--- begin Supplied material ---
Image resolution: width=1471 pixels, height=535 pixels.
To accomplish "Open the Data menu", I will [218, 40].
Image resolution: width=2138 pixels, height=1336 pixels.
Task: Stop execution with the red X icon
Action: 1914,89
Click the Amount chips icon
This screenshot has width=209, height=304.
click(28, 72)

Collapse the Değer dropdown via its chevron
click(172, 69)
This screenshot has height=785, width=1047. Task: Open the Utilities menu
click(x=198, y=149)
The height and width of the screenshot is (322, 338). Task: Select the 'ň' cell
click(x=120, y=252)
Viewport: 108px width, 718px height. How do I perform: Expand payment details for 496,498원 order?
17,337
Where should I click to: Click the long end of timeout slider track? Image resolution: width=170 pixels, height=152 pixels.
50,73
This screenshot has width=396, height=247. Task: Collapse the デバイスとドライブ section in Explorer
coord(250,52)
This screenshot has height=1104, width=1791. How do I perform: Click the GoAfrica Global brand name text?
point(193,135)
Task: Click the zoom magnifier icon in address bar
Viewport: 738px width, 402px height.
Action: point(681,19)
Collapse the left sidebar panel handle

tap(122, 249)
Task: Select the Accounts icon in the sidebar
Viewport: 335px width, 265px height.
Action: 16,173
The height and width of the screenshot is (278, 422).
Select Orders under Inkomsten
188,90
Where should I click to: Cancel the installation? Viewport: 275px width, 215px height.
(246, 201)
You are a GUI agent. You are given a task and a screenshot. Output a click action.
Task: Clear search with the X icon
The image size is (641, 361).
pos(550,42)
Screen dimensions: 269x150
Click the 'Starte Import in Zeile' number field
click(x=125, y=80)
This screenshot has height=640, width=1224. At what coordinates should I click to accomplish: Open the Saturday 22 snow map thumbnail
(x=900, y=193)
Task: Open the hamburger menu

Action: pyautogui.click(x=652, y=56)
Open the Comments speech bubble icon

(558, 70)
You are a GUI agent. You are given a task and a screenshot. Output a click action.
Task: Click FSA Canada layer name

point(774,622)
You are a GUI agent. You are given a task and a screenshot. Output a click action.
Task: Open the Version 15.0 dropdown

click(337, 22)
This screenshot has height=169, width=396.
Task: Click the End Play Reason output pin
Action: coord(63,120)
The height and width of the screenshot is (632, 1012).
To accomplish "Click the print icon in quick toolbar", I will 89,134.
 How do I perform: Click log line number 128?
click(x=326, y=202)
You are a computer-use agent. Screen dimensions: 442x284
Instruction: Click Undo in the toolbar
--- end Supplied material ---
* What is asked:
Reproduce the items character for character, from the first line through the line that contains "click(x=120, y=252)", including that line.

* Solved problem:
Image resolution: width=1471 pixels, height=535 pixels.
To accomplish "Open the Data menu", I will [218, 40].
Image resolution: width=2138 pixels, height=1336 pixels.
Task: Stop execution with the red X icon
Action: 1914,89
Click the Amount chips icon
This screenshot has width=209, height=304.
click(28, 72)

Collapse the Değer dropdown via its chevron
click(172, 69)
This screenshot has height=785, width=1047. Task: Open the Utilities menu
click(x=198, y=149)
The height and width of the screenshot is (322, 338). Task: Select the 'ň' cell
click(x=120, y=252)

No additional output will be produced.